------ Records provided

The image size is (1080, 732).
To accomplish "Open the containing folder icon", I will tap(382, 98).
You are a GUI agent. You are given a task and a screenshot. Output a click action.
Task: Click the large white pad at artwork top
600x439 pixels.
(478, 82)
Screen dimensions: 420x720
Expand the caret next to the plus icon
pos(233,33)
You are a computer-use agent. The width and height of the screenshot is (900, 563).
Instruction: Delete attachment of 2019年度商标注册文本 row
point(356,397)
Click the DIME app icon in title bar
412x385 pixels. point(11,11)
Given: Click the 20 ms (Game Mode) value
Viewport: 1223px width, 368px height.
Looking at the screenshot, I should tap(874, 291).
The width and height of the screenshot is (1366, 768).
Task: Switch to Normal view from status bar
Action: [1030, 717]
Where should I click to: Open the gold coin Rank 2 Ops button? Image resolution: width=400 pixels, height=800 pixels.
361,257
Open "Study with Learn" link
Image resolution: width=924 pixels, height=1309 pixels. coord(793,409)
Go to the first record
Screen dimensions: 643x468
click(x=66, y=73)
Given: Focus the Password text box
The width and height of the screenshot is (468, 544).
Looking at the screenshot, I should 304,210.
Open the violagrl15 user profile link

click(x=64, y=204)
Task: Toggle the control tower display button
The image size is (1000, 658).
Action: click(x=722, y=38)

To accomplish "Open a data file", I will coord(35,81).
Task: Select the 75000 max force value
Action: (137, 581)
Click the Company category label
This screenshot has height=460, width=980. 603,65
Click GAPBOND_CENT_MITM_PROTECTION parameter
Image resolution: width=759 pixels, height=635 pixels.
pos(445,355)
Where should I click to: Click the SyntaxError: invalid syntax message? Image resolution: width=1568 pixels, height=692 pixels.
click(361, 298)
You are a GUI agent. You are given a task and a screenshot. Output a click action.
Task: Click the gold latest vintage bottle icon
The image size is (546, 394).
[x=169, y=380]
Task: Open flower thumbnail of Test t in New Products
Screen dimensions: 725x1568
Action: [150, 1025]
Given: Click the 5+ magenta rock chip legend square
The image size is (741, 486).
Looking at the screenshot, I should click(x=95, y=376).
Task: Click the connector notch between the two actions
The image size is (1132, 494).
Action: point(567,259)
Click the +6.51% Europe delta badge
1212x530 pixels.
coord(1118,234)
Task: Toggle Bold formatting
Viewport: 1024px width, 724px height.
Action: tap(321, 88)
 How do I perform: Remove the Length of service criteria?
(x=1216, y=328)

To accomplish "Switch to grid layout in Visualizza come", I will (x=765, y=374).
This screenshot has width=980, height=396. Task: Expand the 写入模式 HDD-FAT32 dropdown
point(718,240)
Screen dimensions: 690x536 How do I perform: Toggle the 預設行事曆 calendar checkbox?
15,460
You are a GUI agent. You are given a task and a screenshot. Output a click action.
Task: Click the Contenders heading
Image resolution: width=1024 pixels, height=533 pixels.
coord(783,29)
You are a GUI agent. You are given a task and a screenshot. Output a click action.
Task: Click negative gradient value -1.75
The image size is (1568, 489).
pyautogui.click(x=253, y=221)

------------

(What you will do):
Write out all the records again, exactly as they appear.

(Task result):
The image size is (1080, 732).
To accomplish "Open the containing folder icon", I will tap(382, 98).
You are a GUI agent. You are given a task and a screenshot. Output a click action.
Task: Click the large white pad at artwork top
600x439 pixels.
(478, 82)
Screen dimensions: 420x720
Expand the caret next to the plus icon
pos(233,33)
You are a computer-use agent. The width and height of the screenshot is (900, 563).
Instruction: Delete attachment of 2019年度商标注册文本 row
point(356,397)
Click the DIME app icon in title bar
412x385 pixels. point(11,11)
Given: Click the 20 ms (Game Mode) value
Viewport: 1223px width, 368px height.
Looking at the screenshot, I should tap(874, 291).
The width and height of the screenshot is (1366, 768).
Task: Switch to Normal view from status bar
Action: [1030, 717]
Where should I click to: Open the gold coin Rank 2 Ops button? Image resolution: width=400 pixels, height=800 pixels.
361,257
Open "Study with Learn" link
Image resolution: width=924 pixels, height=1309 pixels. coord(793,409)
Go to the first record
Screen dimensions: 643x468
click(x=66, y=73)
Given: Focus the Password text box
The width and height of the screenshot is (468, 544).
Looking at the screenshot, I should 304,210.
Open the violagrl15 user profile link

click(x=64, y=204)
Task: Toggle the control tower display button
The image size is (1000, 658).
Action: click(x=722, y=38)

To accomplish "Open a data file", I will coord(35,81).
Task: Select the 75000 max force value
Action: (137, 581)
Click the Company category label
This screenshot has height=460, width=980. 603,65
Click GAPBOND_CENT_MITM_PROTECTION parameter
Image resolution: width=759 pixels, height=635 pixels.
pos(445,355)
Where should I click to: Click the SyntaxError: invalid syntax message? Image resolution: width=1568 pixels, height=692 pixels.
click(361, 298)
You are a GUI agent. You are given a task and a screenshot. Output a click action.
Task: Click the gold latest vintage bottle icon
The image size is (546, 394).
[x=169, y=380]
Task: Open flower thumbnail of Test t in New Products
Screen dimensions: 725x1568
Action: [150, 1025]
Given: Click the 5+ magenta rock chip legend square
The image size is (741, 486).
Looking at the screenshot, I should click(x=95, y=376).
Task: Click the connector notch between the two actions
The image size is (1132, 494).
Action: point(567,259)
Click the +6.51% Europe delta badge
1212x530 pixels.
coord(1118,234)
Task: Toggle Bold formatting
Viewport: 1024px width, 724px height.
Action: tap(321, 88)
 How do I perform: Remove the Length of service criteria?
(x=1216, y=328)

To accomplish "Switch to grid layout in Visualizza come", I will (x=765, y=374).
This screenshot has width=980, height=396. Task: Expand the 写入模式 HDD-FAT32 dropdown
point(718,240)
Screen dimensions: 690x536 How do I perform: Toggle the 預設行事曆 calendar checkbox?
15,460
You are a GUI agent. You are given a task and a screenshot. Output a click action.
Task: Click the Contenders heading
Image resolution: width=1024 pixels, height=533 pixels.
coord(783,29)
You are a GUI agent. You are given a task and a screenshot. Output a click action.
Task: Click negative gradient value -1.75
The image size is (1568, 489).
pyautogui.click(x=253, y=221)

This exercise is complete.